I still see the expression on Guy's face when the two of them, accompanied by a few soldiers, rode into the courtyard and see the tears rolling down Anne's face and Osgood, dear Osgood, nearly choked with emotion when he embraced Guy.

It was Rhobert who told me how it all came about. In his answer to Lord Rhys Guy had actually asked for someone to be sent to Anne and Osgood. I know that it is not in his nature to ask for favours, but maybe he had an inkling what Anne and Osgood had to indure. The old Sheriff had happened to have accident and Prince John's myrmidons didn't even try to palliate their actions against King Richard's followers. It didn't matter that Osgood had become oddly quiet after his return from the King's court. Only Anne knew that he would be faithful to his oath to serve King Richard, but that he had lost all illusions about his sovereign's character.

The new Sheriff's men rode into the courtyard, ridiculing Osgood, feeling up the maid servants and even stealing some of the cattle. Anne and Osgood knew that it was only a matter of time when they would be attacked. If they dared to defend themselves, they would be thrown into the dungeon, that much was clear. It was then when they got Guy's message; the same pedlar, who had brought Guy's letter, brought the offer of much more.

I saw how Anne and Osgood flourished here in Wales; it had not only the exhaustion of a long and hard journey that had shown on their faces. They had not been happy for a long time. For our children they became their grandparents and for Guy his parents; I loved them too and I will never forget I had to suppressa smile wehn i saw how Anne treated Guy and how he let her - the expression on his face, like a little boy scolded for fetching a piece of meat out of the pot. It's these memories I carry with me.

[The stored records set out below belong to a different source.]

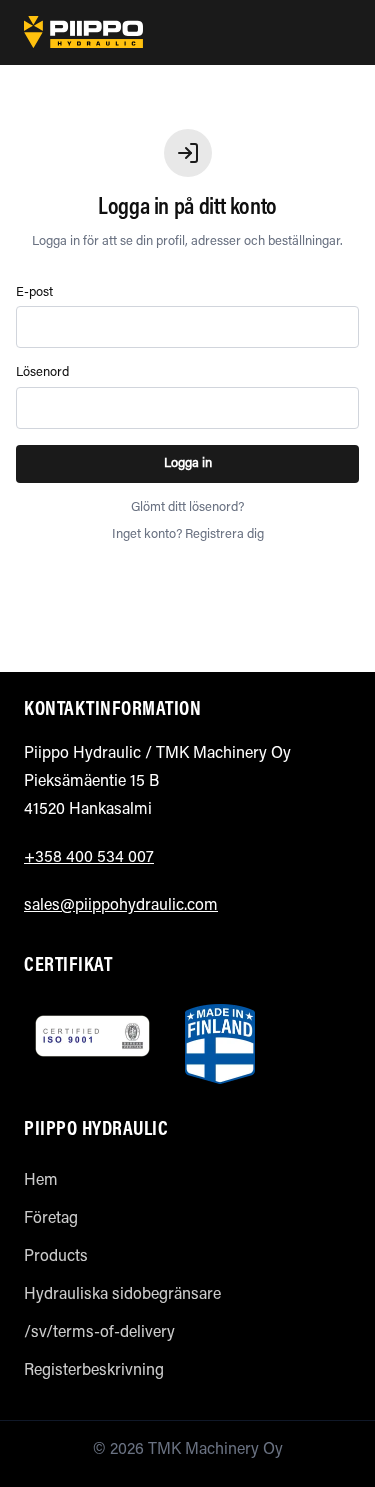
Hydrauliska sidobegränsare (122, 1295)
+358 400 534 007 (89, 858)
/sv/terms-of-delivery (99, 1333)
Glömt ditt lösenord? (187, 507)
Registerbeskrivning (94, 1371)
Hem (41, 1181)
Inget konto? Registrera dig (188, 534)
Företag (51, 1219)
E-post (34, 292)
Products (56, 1257)
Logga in (188, 463)
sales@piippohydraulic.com (121, 906)
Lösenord (42, 372)
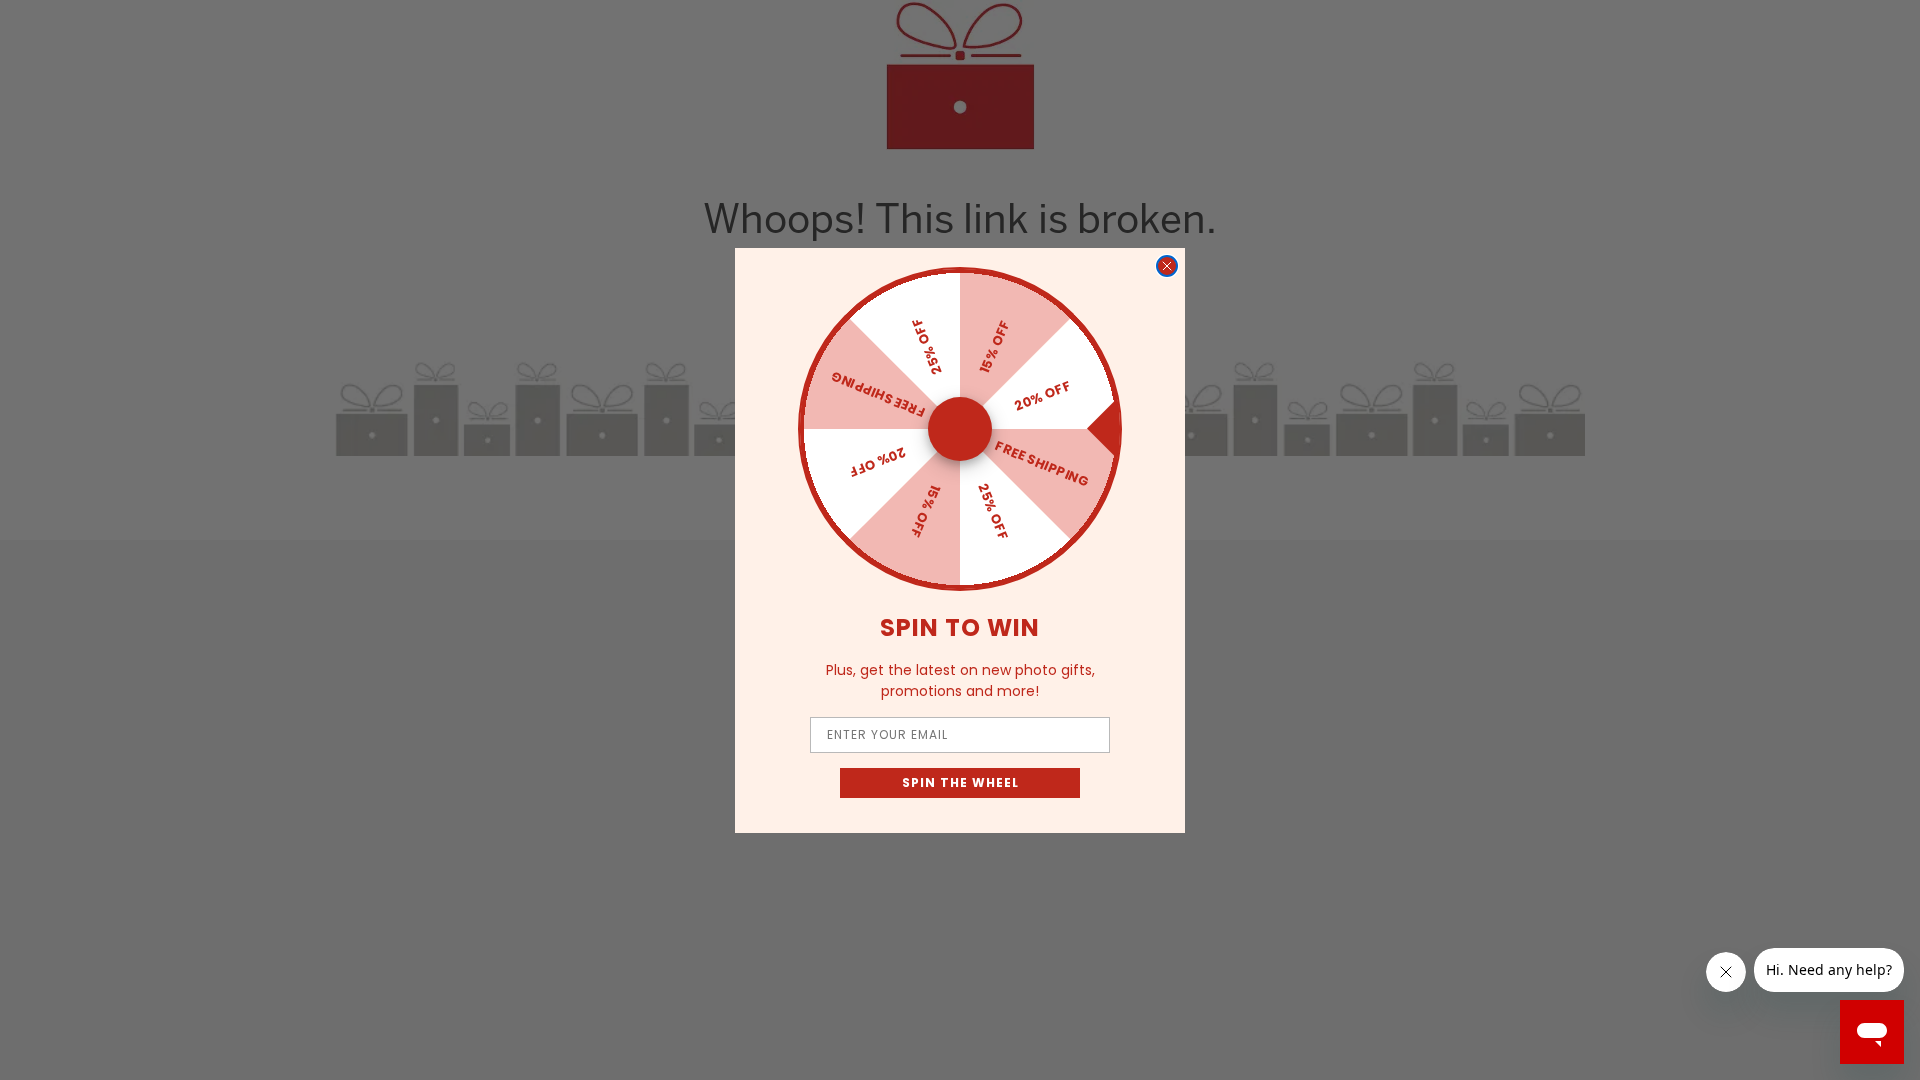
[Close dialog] (1167, 266)
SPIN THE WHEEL (960, 782)
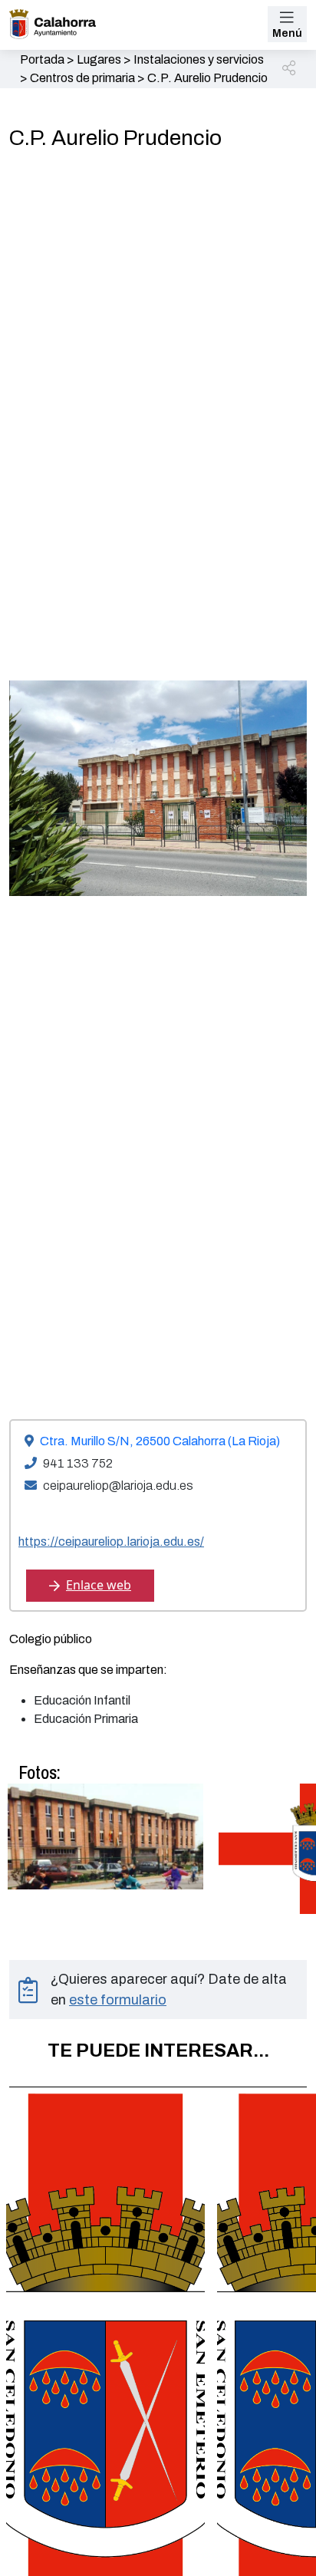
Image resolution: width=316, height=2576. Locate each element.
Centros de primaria (82, 77)
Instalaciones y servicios (198, 59)
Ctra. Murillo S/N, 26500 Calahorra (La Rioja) (160, 1441)
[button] (290, 69)
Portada (42, 59)
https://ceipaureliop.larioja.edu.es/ (111, 1541)
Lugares (99, 59)
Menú (287, 33)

I have never regretted having followed Guy, although it is not always easy to live with him. I love him so much and still, after all these years, when I feel his eyes on me and then his hands on my waist, there is this feeling that will never go away. I see only him and everything else is nonexistent. I love his hands and I love what they do with me, I love his mouth on my skin and sometimes I could weep, so happy I am. His beard is grey now and there are grey streaks in his hair; the lines around his mouth and his eyes are deeper now, but they are also proof that he has learnt to laugh.

The castle we found dilapidated upon our arrival stands proud and firm now. It is our home, for us, for our children, for Rhobert, Gwyneth and their six boys and girls. We will stay here… perhaps… Yes, I know that sometimes Guy is not content with what we have here. Sometimes I see his eyes roaming over the woods and plains, know his thoughts. What if? I remember the ambitious gleam in his eyes when he watched Bran and Alathea playing hide and seek and now, years later, see him watching them again, kissing in the darkness. Alathea, our daughter, and Bran, a son of Rhys ap Gruffydd….

He's not always like that; I'm positive that he knows what is really important in life, but he's still Guy. No matter what happens, I'll always love this man and will follow him wherever he may go – Guy, my husband, my lover.